WDR stellt klar: "Hart aber fair" soll sauber bleiben

27.07.2015
 
 

In ihrer aktuellen Ausgabe berichtete die "Bild am Sonntag" darüber, das die "Hart aber fair"-Produktionsfirma Ansager und Schnipselmann den Namen der Redaktion der Politik-Talkshow für die Einladung zu einer Diskussionsveranstaltung des Gesamtverbandes der deutschen Versicherungswirtschaft genutzt hat. Die Plasberg Produktion räumt einen Fehler ein.

In ihrer aktuellen Ausgabe berichtete die "Bild am Sonntag" darüber, das die "Hart aber fair"-Produktionsfirma Ansager und Schnipselmann den Namen der Redaktion der Politik-Talkshow für die Einladung zu einer Diskussionsveranstaltung des Gesamtverbandes der deutschen Versicherungswirtschaft genutzt hat. Die Plasberg Produktion räumt einen Fehler ein. Dem WDR ist noch ein zweiter aufgefallen.

"Das war ein Fehler"

Die "Bild am Sonntag" meldet, dass die "Hart aber fair"-Produktionsfirma Ansager und Schnipselmann unter dem Namen der bekannten Politik-Talkshow "Hart aber fair" zu einer Diskussionsveranstaltung des Gesamtverbandes der deutschen Versicherungswirtschaft eingeladen hatte. Das Unternehmen, dessen Geschäftsführer der Moderator Frank Plasberg ist, war ebenfalls für die Organisation des Events zuständig.

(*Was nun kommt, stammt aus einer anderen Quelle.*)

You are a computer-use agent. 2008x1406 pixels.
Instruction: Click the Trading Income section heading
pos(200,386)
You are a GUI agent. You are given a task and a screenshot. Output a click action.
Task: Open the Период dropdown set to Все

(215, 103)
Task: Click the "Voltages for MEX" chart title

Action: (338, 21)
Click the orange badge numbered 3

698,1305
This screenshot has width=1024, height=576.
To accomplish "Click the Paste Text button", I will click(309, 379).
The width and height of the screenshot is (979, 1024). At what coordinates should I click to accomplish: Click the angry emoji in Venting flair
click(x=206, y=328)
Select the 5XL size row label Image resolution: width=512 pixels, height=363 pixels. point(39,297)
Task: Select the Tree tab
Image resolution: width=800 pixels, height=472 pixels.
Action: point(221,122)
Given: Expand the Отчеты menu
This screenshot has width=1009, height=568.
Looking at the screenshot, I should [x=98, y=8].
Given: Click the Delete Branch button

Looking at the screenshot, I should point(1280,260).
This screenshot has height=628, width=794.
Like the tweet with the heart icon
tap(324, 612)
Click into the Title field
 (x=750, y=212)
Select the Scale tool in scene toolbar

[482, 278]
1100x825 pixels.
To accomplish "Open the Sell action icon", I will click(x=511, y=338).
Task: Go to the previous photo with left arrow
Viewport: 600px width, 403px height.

Ansager und Schnipselmann Co-Geschäftsführer Jürgen Schulte räumte in einer Stellungnahme gegenüber kress.de einen Fehler ein, den er zu verantworten habe: "Dass ein Kollege der 'hart aber fair'-Redaktion, die zur Zeit im Sommerurlaub ist, mit 'hart aber fair' statt mit Ansager & Schnipselmann gezeichnet hat, war ein Fehler."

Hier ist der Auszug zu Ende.